Festival de Rotterdam | Entretien avec Taiki Sakpisit

The Edge of Daybreak est le premier long métrage du Thaïlandais Taiki Sakpisit et c’est l’un des sommets formels de la dernière compétition au Festival de Rotterdam. Mêlant traumas historiques et conte surréel, The Edge of Daybreak a le pouvoir d’un sortilège. Taiki Sakpisit nous en dit davantage sur ce petit bijou.


Quel a été le point de départ de The Edge of Daybreak ?

Je fais des films expérimentaux depuis une dizaine d’années et je débute en général avec un thème et un concept. Dans The Edge of Daybreak, le thème de la paralysie est important actuellement dans le contexte politique thaïlandais ; la paralysie physique mais aussi psychologique et philosophique. Je voulais créer un univers où les ombres profondes jettent des sorts de paralysie émotionnelle sur une famille en particulier, en Thaïlande, durant deux jours critiques en 2006 et 1976. Il y a une présence sinistre qui plane sur cette famille où le patriarche, un militaire, est porté disparu depuis trois ans. Les autres membres sont confrontés aux tourbillons du traumatisme et des cauchemars. C’est le monde gelé des rêves brisés où l’avenir et l’espoir sont obscurcis par de sombres désirs.

The Edge of Daybreak est visuellement magnifique. Pouvez-vous nous en dire davantage sur votre utilisation du noir et blanc dans le film ?

J’ai écrit ce film en noir et blanc et je l’ai abordé non pas stylistiquement mais philosophiquement. La lumière fantomatique, l’ombre parlante et la texture en décomposition ont des propriétés existentielles. Elles deviennent les personnages du film. C’est comme un paysage mental. J’ai tenté de capturer la présence de l’absence.

Quel rôle a joué le montage dans le processus narratif de The Edge of Daybreak ?

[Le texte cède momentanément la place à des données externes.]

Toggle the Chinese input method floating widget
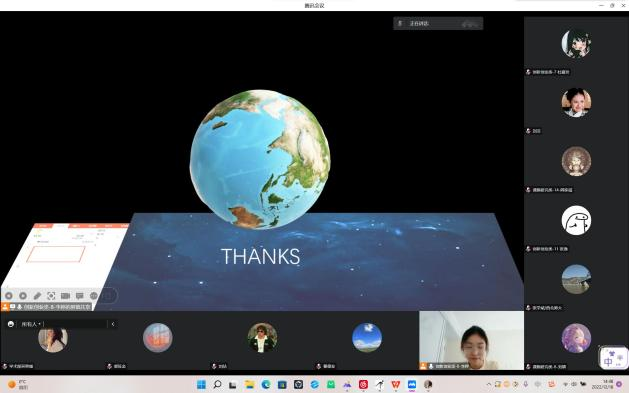click(613, 358)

Mon monteur Harin Paesongthai et moi-même avons collaboré étroitement pour sculpter le film autour des notions de violence circulaire sous-jacente, de temps suspendu, de malheur imminent et de paralysie du sommeil.

Quel.le.s sont vos cinéastes préféré.e.s et/ou celles et ceux qui vous inspirent ?

Lors de la pré-production de The Edge of Daybreak, ce sont les films que j’ai revisités pour m’inspirer :

Quai des brumes de Marcel Carné (1938)
Vaudou de Jacques Tourneur (1943)
Window Water Baby Moving de Stan Brakhage (1958)
Gertrud de Carl Theodor Dreyer (1964)
La Femme des sables de Hiroshi Teshigahara (1964)
Kwaidan de Masaki Kobayashi (1965)
Le Cochon de Jean Eustache (1970)
La Troisième partie de la nuit de Andrzej Żuławski (1971)
Take the 5:10 to Dreamland – Bruce Conner (1976)
Le Sud de Victor Erice (1983)
Antonio Gaudi de Hiroshi Teshigahara (1984)
In Absentia des frères Quay (2000)

Quelle est la dernière fois où vous avez eu l’impression de voir quelque chose de neuf, de découvrir un nouveau talent ?

Ma dernière découverte exubérante, c’était lors de mon récent voyage de recherche, dans un abattoir du nord-est de la Thaïlande. C’était comme revisiter la scène dans The Edge of Daybreak. L’expérience était surréaliste et onirique.

Entretien réalisé par Nicolas Bardot le 15 février 2021.